Multiple devices per account on WiMAX + also wholesale options

I saw an interesting announcement this morning from Bridgewater Systems, about a solution to enable WiMAX operators to control the number of active connections per user/device. While it's being pitched as a sort of fraud-management tool, it highlights something pretty important:

WiMAX services will enable multiple devices per subscription

This isn't news as such - many market participants like Sprint have been saying this was likely for some time. But it's something that the existing cellular providers and architecture are pretty bad at. Yes, you can get family plans and corporate group accounts. Yes, discounts are available where you get both phone and 3G dongle from the same provider, linked at "customer account" level. 

But with very few exceptions, operators don't offer the option for a single subscription (ie "phone number") to support multiple devices. A few operators provide 2+ SIMs, but there's typically a clunky procedure for the user to denote which device is "active" at a given time.

Increasingly, I find myself using two or three screens simultaneously - making a phone call while using my laptop, using handheld device for email while doing something else on my PC, and so on. There's no reason why I should need multiple mobile accounts, any more than I do running two PCs over a single ADSL subscription. Why shouldn't I have two, three or more devices sharing my mobile broadband, as long as my aggregate traffic is less than the monthly cap?

WiMAX has an inherent advantage here in not needing SIM cards, in my view.

Interestingly, Bridgewater also has a wholesale solution for WiMAX providers - another angle in which I'm expecting some differentiation from cellular networks. My view is that there will be a broader selection of partner/wholesale business models in WiMAX, compared with the fairly monochrome choice of MVNOs on cellular.
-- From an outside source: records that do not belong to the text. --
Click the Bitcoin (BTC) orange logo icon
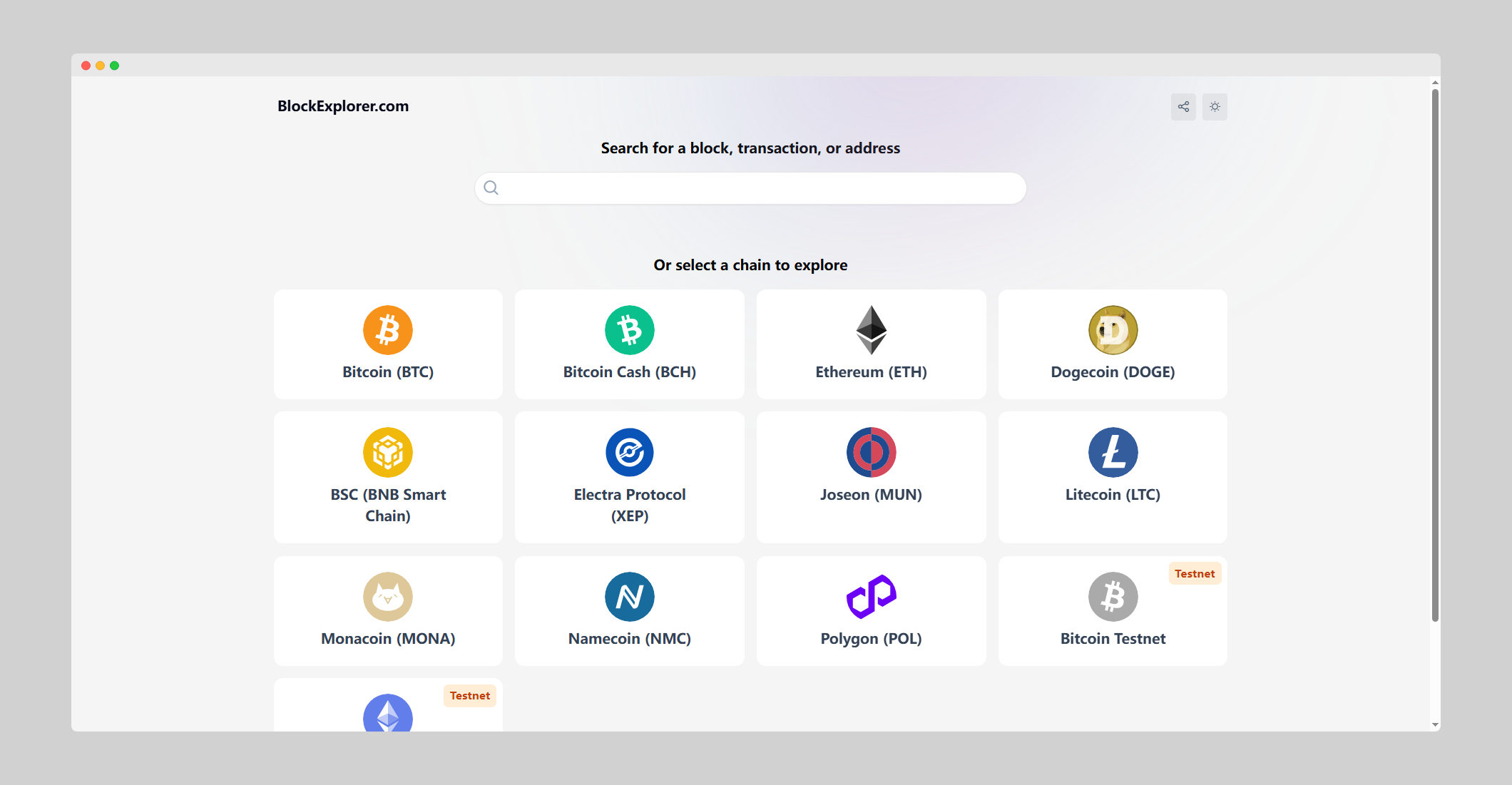 (x=387, y=330)
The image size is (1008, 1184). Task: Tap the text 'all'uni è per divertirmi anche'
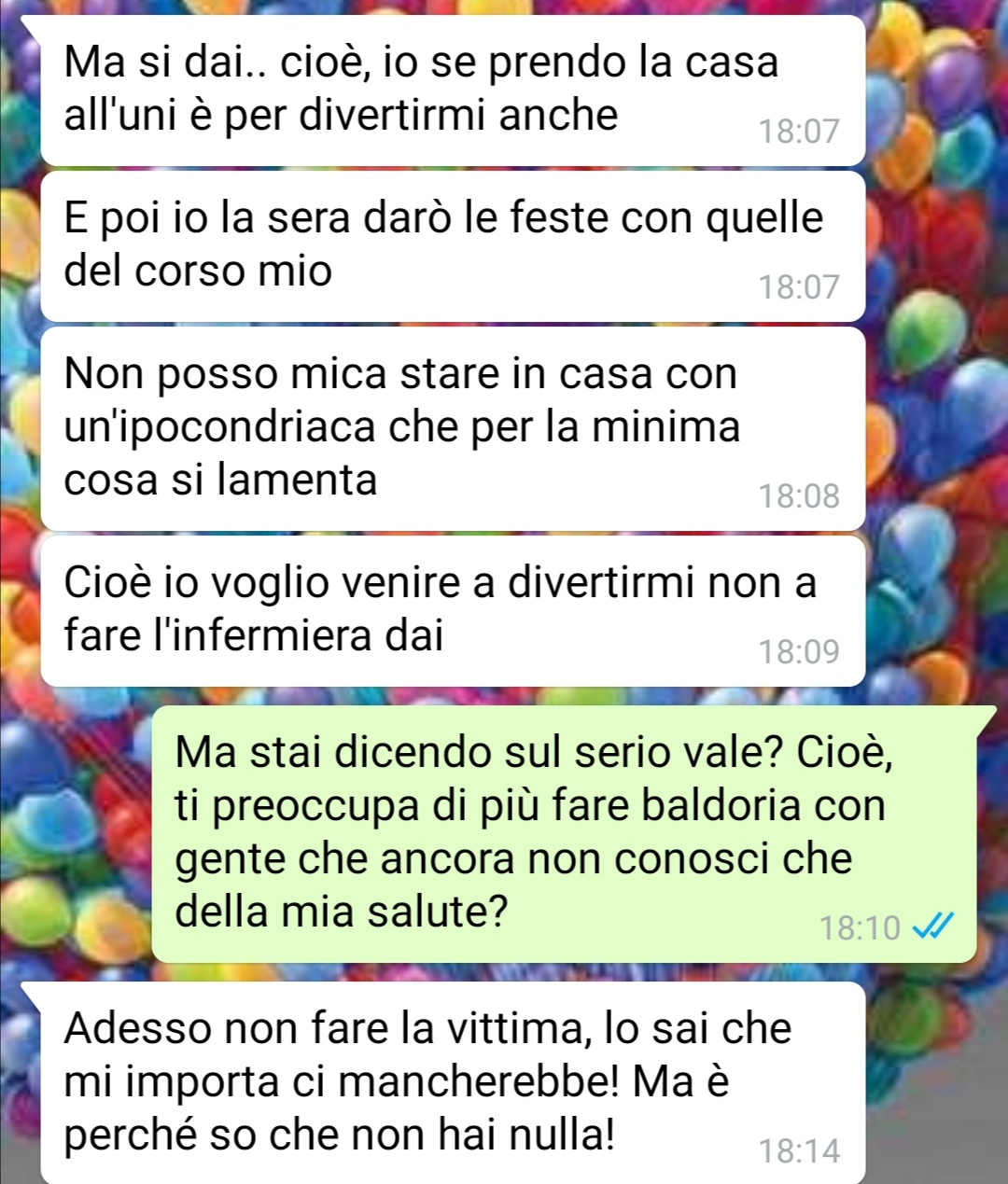(x=341, y=115)
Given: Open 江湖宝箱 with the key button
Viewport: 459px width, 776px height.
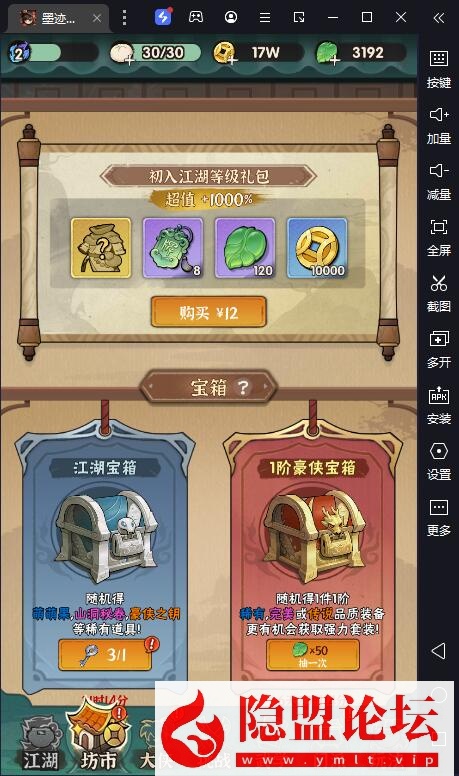Looking at the screenshot, I should [105, 655].
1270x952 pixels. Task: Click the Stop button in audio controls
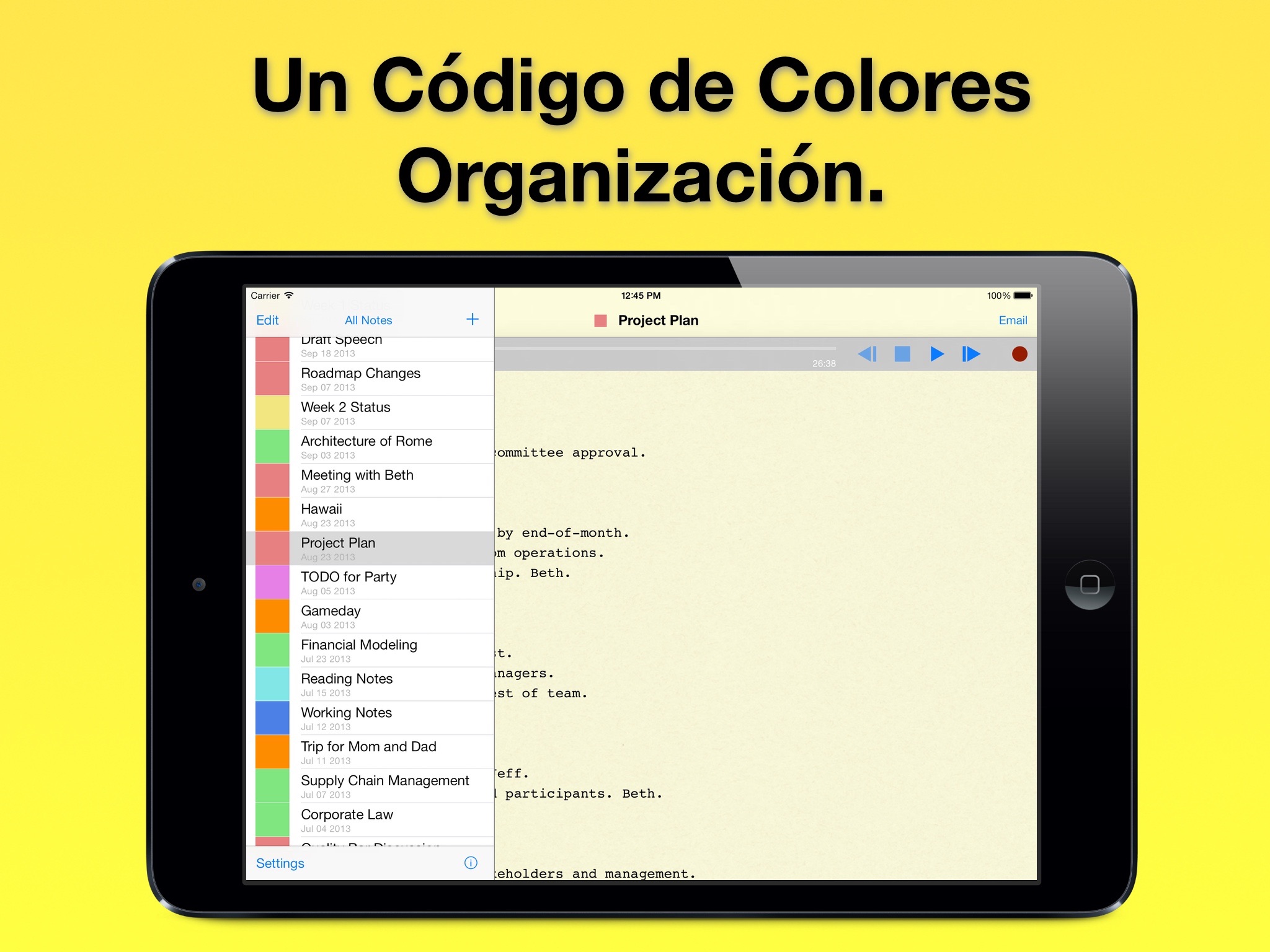[898, 355]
I'm expecting to see regional wholesale networks (eg for local councils), or ones based on specific QoS metrics (eg low-latency gaming MVNO vs secure enterprise MVNO vs. streaming-optimised MVNO). 
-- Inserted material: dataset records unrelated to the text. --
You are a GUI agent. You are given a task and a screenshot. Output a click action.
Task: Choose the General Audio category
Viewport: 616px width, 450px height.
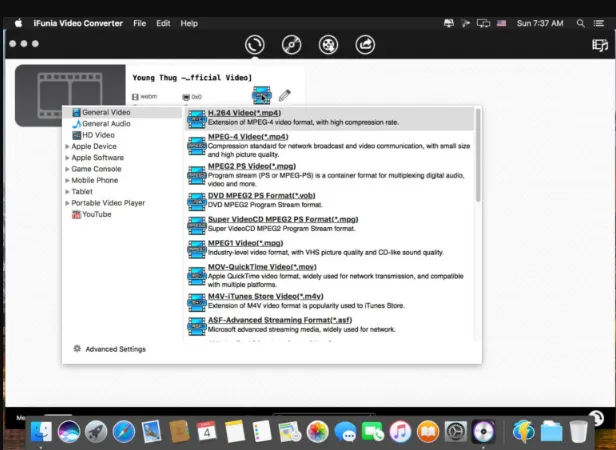click(x=101, y=123)
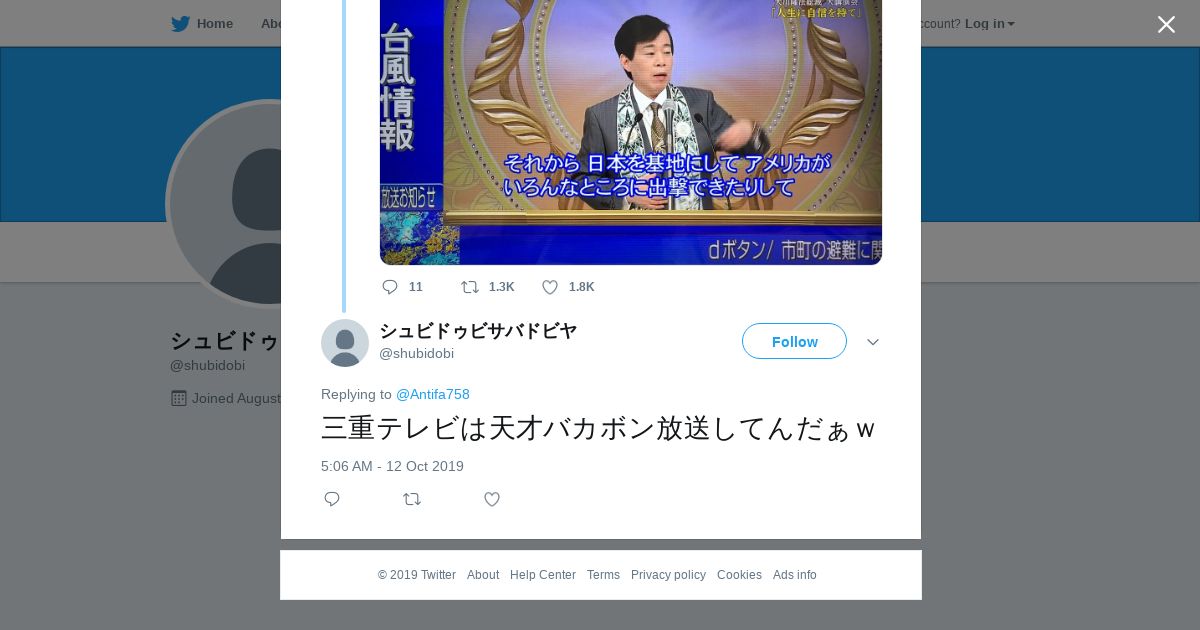This screenshot has height=630, width=1200.
Task: Open the tweet timestamp 5:06 AM link
Action: [x=392, y=466]
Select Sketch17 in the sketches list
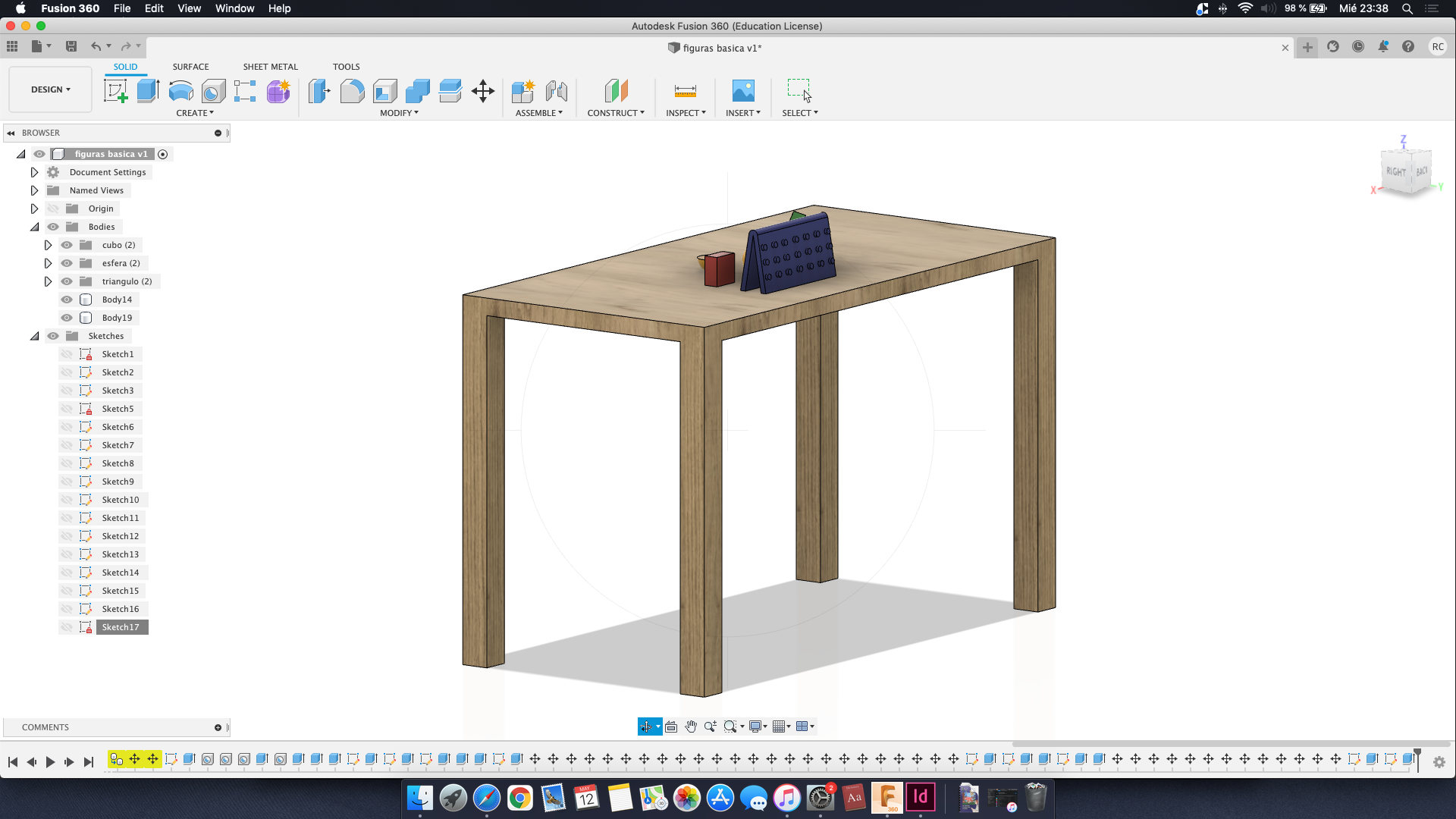The height and width of the screenshot is (819, 1456). click(x=119, y=626)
To some extent, WiMAX operators will be driven to these niches because they've pretty much relinquished the PC-connectivity market to HSPA/EVDO dongles in the near term. But it also reflects the likely open-minded nature of new WiMAX entrants to try innovative Telco 2.0 business models.


2 comments:

  1. Anonymous3:52 pm

    "There's no reason why I should need multiple mobile accounts, any more than I do running two PCs over a single ADSL subscription. Why shouldn't I have two, three or more devices sharing my mobile broadband, as long as my aggregate traffic is less than the monthly cap?"

    I'm not sure that the analogue really holds, on your DSL you would aggregate over your own Wireless router and have only 1 DSL line into the infrastructure.

    In Mobile, you are using up separate capacity for each device, taking air-interface capacity away from other customers, separate HLR/MGW/RNC/NodeB resources that are finite. Would you expect to get a bundle deal for a DSL line at home and in the office where you only pay for 1 line on the basis that you keep below a monthly cap?

    From an operator perspective, how do they differentiate from a user with 4 devices and a household with 4 users on 1 device each? A family that are browsing on multiple HS sessions concurrently implies costs for the operator and has perceived value to the end user.

    If you aggregate over a Fixed Wireless Terminal, then you have your analogy, otherwise for the operators it's a rapid journey to dwidling profitability.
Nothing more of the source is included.